Im Vergleich zum Vorjahr nimmt die Verschlüsselungsrate weltweit zu und befindet sich auf dem höchsten Stand der letzten vier Jahre. Dies betrifft Unternehmen jeder Größe, von der Zahnarztpraxis bis zum Dax-Konzern. Gründe hierfür sind nicht nur das zunehmend professionellere Vorgehen der Akteure, sondern auch, dass die Angriffsmethoden kontinuierlich verbessert ­werden.
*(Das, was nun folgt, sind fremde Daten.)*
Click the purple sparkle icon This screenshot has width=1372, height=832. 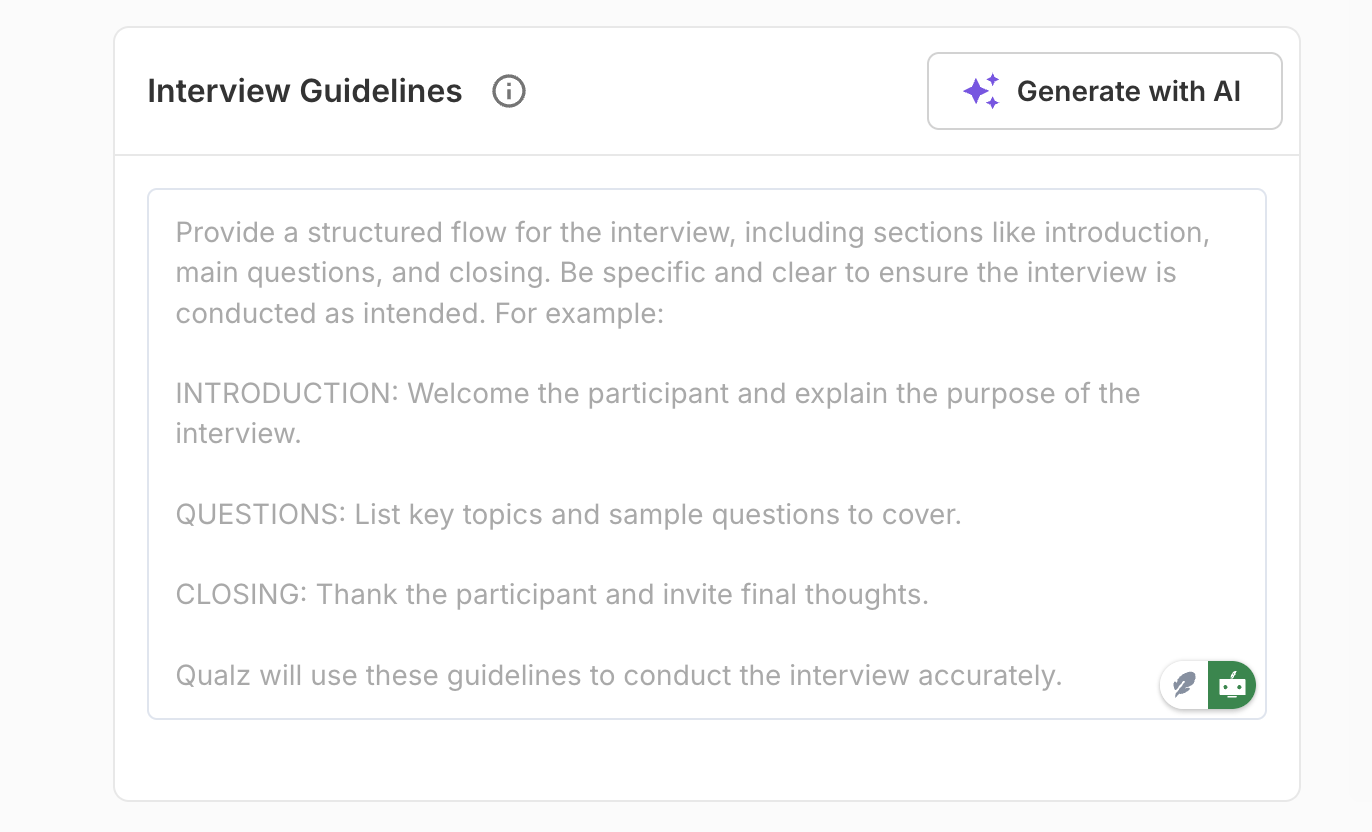pos(981,92)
Besonders die KMU verfügen oft nicht über das erforderliche Personal, um Ihre Informationstechnik entsprechend abzusichern. Im Rahmen der Entscheidung zwischen „selbst machen“ oder „Sicherheit einkaufen“ wird häufig der Ansatz gehandelt: „Das bekommen wir schon irgendwie selbst hin“. Dem gegenüber steht die wachsende Bedrohungslage. Es existieren keine ausreichenden Kenntnisse über die allgemeine Bedrohungslage sowie das Risikoprofil. In Unternehmen existiert immer noch der Gedanke, KMU seien kein lukratives Ziel von Cyberkriminellen. Daraus folgt, dass die Unternehmen wenig in Ihre Sicherheit investieren Nur etwa 62 Prozent der KMU investieren in regelmäßige Sicherheitsupdates, etwas weniger als die Hälfte überlassen ihre IT-Sicherheit einem externen Dienstleister, und nur ein Fünftel besitzt einen IT-Notfallplan.⁶

Hindernisse sind häufig der initiale Aufwand oder der Aufwand und die Kosten für den laufenden technischen Betrieb, Anpassungen und Aktualisierungen. KMU, die ein Problembewusstsein entwickelt haben und entsprechendes Personal einstellen, haben jedoch auch zunehmend Herausforderungen, Personal zu finden. Häufig können sie wirtschaftlich nicht mit anderen Arbeitgebern konkurrieren.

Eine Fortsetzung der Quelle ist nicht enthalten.